Here is where a good idea can quietly go wrong. It is tempting to only show the card to the customers you are sure loved the visit, and to skip it whenever you sense someone is lukewarm. That instinct feels harmless. It is not.

Selectively asking only happy customers for public reviews, while steering everyone else away, is review gating. Google explicitly prohibits it, and the practice undermines the trust the whole system runs on. The compliant approach is simple: offer the same card to every customer. If you use a funnel, it can still give an unhappy customer a private way to reach you, as long as it never blocks them from posting publicly.

The honest path is also the one that works. When you invite everyone right after good work, genuine positive reviews accumulate on their own, faster than gating would ever get you, and your listing stays safe while it grows.

> [!IMPORTANT]
> **Try this this week** Generate your code from your Google review link, print it on this week's invoices and one counter card, add a single human line, and hand it to every customer. Then read [Is this allowed?](/is-this-allowed) once, so you are confident the funnel stays on the right side of the line.

---

If you want the card to do more than open Google, including the compliant private-feedback path, that is exactly what our [QR review cards](/features/qr-code-review-cards) are built for. Same one-tap scan, same invite-everyone rule, none of the gating risk.

## Frequently asked questions

### Does a QR code help my SEO?

Not directly. A QR code is just a shortcut to a web link; the scan itself is not a ranking signal. What helps is the result it produces. By making it far easier to leave a review, a good card lifts your steady flow of genuine, recent reviews, and that flow is one of the signals Google weighs for local visibility. So the card helps indirectly, by removing the friction that was costing you reviews.

### What should the card say?

Keep it to three things: a short reason ("most customers find us through Google"), a clear action ("scan to leave a quick review"), and a warm, human tone.

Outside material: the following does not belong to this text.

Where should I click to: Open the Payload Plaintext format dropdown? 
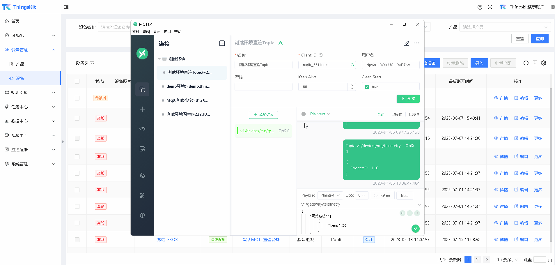coord(330,195)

Avoid long paragraphs, fine print, and any wording that asks specifically for five stars or implies a reward. You are inviting an honest review, so let the wording sound like a person, not a policy.

### Is a QR review card against the rules?

No, as long as you offer it to everyone and never block an unhappy customer from posting publicly. A card that opens your Google review box is perfectly fine. The rule you must respect is no review gating: do not show the card only to happy customers, and do not use a funnel to divert unhappy customers away from Google. Inviting everyone is allowed and encouraged.